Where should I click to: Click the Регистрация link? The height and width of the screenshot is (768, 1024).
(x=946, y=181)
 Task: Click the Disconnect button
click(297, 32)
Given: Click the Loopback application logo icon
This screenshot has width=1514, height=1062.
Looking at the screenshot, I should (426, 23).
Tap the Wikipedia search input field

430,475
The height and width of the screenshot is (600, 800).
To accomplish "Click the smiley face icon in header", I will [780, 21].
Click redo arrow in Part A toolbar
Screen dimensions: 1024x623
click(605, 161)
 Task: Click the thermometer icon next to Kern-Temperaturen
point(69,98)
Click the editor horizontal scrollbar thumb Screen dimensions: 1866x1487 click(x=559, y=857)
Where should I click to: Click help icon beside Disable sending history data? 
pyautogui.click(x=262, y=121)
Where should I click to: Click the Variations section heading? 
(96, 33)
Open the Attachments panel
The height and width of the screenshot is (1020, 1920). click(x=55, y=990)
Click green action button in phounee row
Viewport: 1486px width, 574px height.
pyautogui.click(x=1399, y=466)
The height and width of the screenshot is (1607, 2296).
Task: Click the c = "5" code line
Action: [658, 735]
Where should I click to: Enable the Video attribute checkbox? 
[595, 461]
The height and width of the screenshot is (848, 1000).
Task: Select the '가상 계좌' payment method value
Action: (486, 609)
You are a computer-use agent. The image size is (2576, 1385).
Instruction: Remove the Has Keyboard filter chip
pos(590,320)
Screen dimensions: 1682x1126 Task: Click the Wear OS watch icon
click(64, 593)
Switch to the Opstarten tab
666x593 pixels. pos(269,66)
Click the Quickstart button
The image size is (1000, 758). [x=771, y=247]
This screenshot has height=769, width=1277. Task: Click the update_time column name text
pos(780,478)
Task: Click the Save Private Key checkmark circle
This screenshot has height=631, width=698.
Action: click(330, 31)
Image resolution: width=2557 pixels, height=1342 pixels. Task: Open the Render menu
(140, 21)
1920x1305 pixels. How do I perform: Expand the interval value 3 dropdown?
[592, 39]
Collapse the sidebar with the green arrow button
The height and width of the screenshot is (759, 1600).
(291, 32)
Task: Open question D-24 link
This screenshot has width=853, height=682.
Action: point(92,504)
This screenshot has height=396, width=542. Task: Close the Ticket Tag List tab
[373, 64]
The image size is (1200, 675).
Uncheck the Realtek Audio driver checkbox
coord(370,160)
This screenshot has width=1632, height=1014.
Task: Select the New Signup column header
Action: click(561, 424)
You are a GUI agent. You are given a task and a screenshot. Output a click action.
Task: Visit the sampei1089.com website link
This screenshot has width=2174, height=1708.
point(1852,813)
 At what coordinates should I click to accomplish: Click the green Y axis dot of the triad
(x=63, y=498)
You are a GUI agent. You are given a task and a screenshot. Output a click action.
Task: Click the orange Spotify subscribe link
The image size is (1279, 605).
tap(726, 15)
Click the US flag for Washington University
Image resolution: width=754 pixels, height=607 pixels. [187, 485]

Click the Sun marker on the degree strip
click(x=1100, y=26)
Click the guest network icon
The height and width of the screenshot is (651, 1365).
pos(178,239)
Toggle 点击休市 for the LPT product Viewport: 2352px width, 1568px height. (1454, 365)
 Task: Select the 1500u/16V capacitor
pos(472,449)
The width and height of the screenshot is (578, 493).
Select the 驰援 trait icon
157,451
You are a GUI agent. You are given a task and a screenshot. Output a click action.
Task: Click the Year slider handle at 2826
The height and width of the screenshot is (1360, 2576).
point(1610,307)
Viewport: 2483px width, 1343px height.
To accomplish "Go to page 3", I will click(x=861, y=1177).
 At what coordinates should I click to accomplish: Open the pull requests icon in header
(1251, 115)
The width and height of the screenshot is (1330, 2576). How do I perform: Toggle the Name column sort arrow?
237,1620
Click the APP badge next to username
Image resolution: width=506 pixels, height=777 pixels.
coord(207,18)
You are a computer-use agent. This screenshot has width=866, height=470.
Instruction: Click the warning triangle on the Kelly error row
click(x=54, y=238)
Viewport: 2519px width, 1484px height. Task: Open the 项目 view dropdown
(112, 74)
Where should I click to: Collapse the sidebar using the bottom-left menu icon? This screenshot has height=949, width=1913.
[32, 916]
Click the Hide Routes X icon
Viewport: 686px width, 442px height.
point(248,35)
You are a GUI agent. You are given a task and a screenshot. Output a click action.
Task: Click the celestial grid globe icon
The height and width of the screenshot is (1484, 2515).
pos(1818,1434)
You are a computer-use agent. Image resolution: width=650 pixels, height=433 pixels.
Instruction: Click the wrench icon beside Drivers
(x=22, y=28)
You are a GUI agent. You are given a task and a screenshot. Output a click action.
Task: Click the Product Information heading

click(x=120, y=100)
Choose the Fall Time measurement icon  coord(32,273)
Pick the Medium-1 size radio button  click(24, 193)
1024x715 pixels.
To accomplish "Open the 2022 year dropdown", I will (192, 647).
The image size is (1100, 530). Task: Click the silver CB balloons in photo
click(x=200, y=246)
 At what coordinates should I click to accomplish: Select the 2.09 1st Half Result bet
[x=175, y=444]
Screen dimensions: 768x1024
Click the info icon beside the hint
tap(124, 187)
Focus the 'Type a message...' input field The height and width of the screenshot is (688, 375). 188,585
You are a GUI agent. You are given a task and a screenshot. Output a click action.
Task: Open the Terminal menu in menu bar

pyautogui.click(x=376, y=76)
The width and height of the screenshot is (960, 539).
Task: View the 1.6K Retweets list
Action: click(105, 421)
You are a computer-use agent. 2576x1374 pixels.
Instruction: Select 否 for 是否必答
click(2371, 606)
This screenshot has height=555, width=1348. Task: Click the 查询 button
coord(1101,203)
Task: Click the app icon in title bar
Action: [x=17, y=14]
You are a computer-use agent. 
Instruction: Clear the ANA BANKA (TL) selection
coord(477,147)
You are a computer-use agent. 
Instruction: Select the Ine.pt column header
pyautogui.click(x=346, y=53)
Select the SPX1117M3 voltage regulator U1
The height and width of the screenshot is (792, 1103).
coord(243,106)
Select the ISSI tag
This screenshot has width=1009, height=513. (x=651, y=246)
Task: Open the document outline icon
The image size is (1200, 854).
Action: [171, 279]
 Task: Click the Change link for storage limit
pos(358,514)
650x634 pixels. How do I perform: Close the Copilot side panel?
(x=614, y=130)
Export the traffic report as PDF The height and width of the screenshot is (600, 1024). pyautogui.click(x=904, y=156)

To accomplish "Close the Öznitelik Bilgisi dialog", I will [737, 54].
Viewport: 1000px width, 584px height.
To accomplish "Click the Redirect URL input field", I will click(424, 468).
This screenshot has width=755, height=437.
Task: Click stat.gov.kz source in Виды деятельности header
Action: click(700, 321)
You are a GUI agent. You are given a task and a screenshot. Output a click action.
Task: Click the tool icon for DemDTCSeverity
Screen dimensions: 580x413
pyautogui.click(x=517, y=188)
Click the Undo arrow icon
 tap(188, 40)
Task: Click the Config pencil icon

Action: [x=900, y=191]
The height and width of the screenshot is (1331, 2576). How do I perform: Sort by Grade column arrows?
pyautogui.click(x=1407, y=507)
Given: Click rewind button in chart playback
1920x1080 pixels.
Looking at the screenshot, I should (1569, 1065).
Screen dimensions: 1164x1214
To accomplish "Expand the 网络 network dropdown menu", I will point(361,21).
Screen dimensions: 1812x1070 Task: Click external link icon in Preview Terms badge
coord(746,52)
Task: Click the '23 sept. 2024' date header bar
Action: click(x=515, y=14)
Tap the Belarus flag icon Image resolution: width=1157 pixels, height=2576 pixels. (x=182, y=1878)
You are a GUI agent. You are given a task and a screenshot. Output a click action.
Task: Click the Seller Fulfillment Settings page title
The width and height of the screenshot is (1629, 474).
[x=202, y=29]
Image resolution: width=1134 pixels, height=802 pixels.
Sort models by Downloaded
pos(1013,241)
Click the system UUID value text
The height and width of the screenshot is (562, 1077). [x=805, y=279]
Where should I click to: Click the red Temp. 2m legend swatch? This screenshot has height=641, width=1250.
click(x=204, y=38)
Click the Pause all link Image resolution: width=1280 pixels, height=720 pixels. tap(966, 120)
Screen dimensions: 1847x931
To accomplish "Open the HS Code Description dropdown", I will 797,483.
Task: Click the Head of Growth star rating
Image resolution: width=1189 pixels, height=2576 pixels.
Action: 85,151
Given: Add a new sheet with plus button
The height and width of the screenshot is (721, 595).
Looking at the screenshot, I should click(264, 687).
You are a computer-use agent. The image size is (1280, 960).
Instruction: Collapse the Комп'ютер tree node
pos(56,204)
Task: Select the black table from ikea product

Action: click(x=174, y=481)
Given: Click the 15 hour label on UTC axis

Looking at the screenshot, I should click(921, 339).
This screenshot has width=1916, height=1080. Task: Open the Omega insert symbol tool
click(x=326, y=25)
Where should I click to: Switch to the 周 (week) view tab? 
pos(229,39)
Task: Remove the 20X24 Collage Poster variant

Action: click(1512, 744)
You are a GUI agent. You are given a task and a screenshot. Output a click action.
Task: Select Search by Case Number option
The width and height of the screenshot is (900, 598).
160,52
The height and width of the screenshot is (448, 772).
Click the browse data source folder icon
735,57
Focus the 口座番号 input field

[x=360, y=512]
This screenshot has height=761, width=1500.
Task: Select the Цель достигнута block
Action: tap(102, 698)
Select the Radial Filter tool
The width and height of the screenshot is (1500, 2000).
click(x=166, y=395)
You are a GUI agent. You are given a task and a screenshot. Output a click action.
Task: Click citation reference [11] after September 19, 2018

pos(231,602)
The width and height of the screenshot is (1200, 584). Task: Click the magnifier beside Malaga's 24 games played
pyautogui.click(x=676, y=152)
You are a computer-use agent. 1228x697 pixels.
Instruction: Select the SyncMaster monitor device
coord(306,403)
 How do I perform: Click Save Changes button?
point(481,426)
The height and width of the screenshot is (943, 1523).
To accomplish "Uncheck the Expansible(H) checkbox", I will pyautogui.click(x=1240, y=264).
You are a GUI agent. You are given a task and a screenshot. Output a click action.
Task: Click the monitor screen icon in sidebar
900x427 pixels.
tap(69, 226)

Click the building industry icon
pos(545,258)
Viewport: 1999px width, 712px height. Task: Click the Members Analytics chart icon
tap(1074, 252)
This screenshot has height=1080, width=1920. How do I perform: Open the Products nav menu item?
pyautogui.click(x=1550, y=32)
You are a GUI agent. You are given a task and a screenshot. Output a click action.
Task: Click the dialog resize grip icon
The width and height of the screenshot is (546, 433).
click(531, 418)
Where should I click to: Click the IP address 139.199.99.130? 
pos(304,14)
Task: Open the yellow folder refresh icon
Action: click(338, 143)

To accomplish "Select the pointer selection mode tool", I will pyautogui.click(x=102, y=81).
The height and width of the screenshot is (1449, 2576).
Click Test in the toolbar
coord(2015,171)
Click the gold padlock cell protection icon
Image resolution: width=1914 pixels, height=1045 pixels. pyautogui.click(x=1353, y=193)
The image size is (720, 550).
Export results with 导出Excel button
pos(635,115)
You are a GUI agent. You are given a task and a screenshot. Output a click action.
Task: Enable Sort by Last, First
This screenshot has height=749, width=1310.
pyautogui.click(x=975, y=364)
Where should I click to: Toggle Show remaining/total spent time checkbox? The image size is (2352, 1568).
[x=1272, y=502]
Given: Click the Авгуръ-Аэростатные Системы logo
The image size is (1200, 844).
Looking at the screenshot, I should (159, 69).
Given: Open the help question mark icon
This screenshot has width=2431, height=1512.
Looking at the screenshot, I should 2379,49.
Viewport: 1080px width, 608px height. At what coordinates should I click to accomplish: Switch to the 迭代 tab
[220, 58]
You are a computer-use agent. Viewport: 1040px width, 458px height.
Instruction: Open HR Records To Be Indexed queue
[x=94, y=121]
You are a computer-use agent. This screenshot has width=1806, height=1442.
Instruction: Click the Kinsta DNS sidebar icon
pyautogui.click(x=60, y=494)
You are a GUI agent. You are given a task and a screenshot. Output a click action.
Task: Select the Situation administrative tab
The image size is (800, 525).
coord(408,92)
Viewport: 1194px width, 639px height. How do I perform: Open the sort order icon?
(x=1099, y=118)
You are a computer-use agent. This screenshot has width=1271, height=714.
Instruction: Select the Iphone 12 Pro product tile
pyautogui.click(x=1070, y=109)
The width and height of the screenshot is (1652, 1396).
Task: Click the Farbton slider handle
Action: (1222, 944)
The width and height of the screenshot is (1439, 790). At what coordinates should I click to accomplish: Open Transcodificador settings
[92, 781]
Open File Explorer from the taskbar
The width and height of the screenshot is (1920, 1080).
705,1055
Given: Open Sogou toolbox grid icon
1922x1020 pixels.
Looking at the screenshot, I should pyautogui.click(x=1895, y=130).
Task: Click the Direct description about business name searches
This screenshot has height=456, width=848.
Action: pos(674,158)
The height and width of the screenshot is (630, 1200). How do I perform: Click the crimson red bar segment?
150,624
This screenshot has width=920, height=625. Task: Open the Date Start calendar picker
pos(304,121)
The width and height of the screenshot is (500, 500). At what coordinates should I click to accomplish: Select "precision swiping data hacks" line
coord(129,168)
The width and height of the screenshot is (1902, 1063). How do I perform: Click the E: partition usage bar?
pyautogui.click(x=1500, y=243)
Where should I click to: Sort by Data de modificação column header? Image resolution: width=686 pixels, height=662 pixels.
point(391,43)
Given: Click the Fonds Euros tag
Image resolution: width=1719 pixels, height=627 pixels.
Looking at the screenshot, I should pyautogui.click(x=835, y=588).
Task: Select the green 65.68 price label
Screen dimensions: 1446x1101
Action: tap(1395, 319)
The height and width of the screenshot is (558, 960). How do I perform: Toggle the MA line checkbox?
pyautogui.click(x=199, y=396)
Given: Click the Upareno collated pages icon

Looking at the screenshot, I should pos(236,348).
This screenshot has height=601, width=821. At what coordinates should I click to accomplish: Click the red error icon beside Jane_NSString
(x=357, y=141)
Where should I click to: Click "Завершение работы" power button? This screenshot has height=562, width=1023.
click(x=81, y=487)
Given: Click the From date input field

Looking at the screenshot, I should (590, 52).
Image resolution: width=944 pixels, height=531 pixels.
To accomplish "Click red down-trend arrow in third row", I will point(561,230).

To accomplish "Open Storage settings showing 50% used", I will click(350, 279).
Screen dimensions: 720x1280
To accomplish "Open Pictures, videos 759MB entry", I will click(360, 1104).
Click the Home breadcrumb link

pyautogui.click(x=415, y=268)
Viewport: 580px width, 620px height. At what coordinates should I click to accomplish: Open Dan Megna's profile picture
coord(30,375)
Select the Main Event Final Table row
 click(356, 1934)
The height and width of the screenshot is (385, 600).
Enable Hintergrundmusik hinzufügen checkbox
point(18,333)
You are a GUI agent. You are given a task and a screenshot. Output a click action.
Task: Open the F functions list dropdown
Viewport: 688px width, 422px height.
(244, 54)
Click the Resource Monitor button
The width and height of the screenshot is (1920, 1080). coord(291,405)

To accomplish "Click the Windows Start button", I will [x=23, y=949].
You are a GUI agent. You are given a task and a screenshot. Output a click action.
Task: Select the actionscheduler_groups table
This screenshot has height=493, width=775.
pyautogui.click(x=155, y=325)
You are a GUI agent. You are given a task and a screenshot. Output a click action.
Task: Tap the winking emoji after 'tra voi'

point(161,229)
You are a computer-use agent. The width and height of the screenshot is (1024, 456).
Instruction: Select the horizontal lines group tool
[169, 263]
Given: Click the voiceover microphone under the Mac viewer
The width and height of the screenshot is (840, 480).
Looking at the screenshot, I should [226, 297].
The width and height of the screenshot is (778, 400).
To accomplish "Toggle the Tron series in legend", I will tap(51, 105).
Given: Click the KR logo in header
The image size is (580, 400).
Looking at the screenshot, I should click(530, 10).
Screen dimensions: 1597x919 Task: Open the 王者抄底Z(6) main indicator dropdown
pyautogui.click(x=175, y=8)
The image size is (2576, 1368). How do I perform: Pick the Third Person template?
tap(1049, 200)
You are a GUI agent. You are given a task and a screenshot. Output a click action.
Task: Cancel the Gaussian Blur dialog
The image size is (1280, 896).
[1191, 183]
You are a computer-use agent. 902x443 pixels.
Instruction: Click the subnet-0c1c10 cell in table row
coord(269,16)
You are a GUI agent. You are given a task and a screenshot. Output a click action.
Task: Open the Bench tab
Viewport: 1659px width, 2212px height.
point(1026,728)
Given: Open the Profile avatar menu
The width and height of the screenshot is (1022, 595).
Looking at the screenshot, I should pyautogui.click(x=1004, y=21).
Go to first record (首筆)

Brief:
In the stretch of the material from the line containing "Screen dimensions: 1812x1070" through the line containing "Tap the Belarus", swap "external link icon" for "info icon" and write out only those lines, leaving everything else unchanged.

Complete answer:
Screen dimensions: 1812x1070 Task: Click info icon in Preview Terms badge
coord(746,52)
Task: Click the '23 sept. 2024' date header bar
Action: click(x=515, y=14)
Tap the Belarus flag icon Image resolution: width=1157 pixels, height=2576 pixels. (x=182, y=1878)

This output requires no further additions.